Even Alan Abelson looking for a good bounce after more turmoil early next week:

" The stock market is writing its own story. And is it ever ugly. One thing the past week has
demonstrated clearly is the absurdity of equating buying or selling stocks with patriotism or its
absence. Patriotism, some long-forgotten solon once asserted, is the last refuge of scoundrels. It
also occasionally can be the first resort of shills, not excluding those peddling stocks.

The market is a mechanism for allocating capital and, of course, making us all rich. What it most
decidedly isn't is a forum for venting civic sentiment. To equate buying stock with patriotism or
selling stock with a lack of patriotism is balderdash, the equivalent of praising or damning a
thermometer for the temperature it records.
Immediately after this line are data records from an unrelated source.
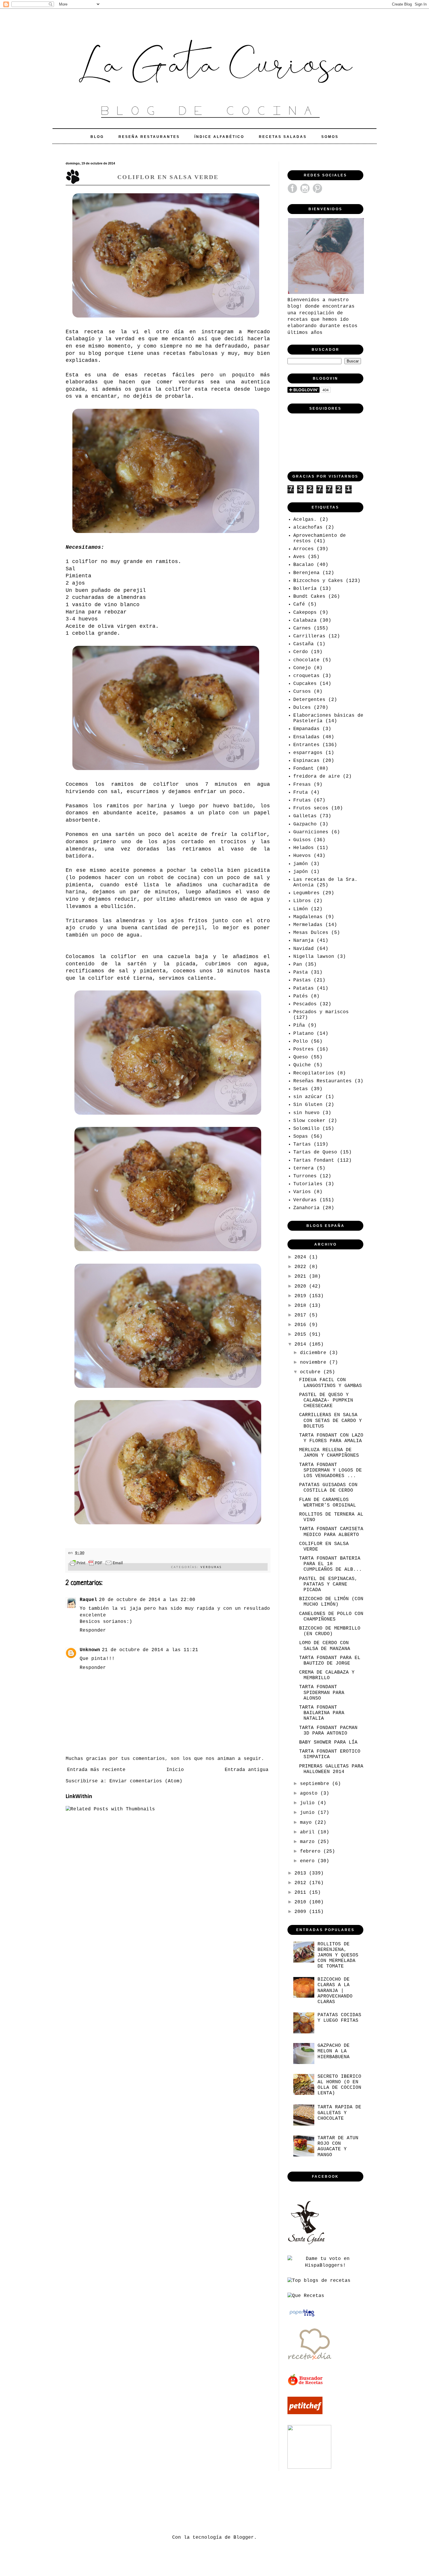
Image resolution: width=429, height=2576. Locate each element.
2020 (301, 1286)
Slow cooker (309, 1120)
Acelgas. (305, 519)
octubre (311, 1372)
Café (299, 604)
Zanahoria (306, 1208)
Apart from the stray urgings to buy stock as a way to show the flag, what struck us about the
general commentary on the action of the market was how much of it was amnesic: You'd never
know that stocks had been on the run and had been so for quite a spell. Indeed, prices sold off
heavily in the week leading up to the attack.

In brief, what happened last week was that a trend already in train sharply accelerated.

The market was in any case vulnerable, because despite the smash-up of Nasdaq and the retreat of
both the S&P 500 and the Dow, tell-tale signs of a bottom were conspicuous by their absence.
Strategists were overwhelmingly bullish (although you wouldn't know it to listen to them now).
Mutual-fund shareholders displayed no urgent inclination to redeem. Margin debt had been quietly
puffed up to disquieting levels. And complacency, by and large, still ruled.

Last week, as all the world knows, that began to change in earnest. Margin calls went out thick and
fast and were no respecters of station, as witness the Basses' compulsory sale of a huge chunk of
Disney. Redemptions shot up and anxiety rapidly replaced complacency.

Our sense is, if the market follows form, it's in for another pounding early this week, after which
will come respite and a rise. The latter could be sharp and short. Sharp, short, whatever -- after what
we've just been through, it's bound to be sweet.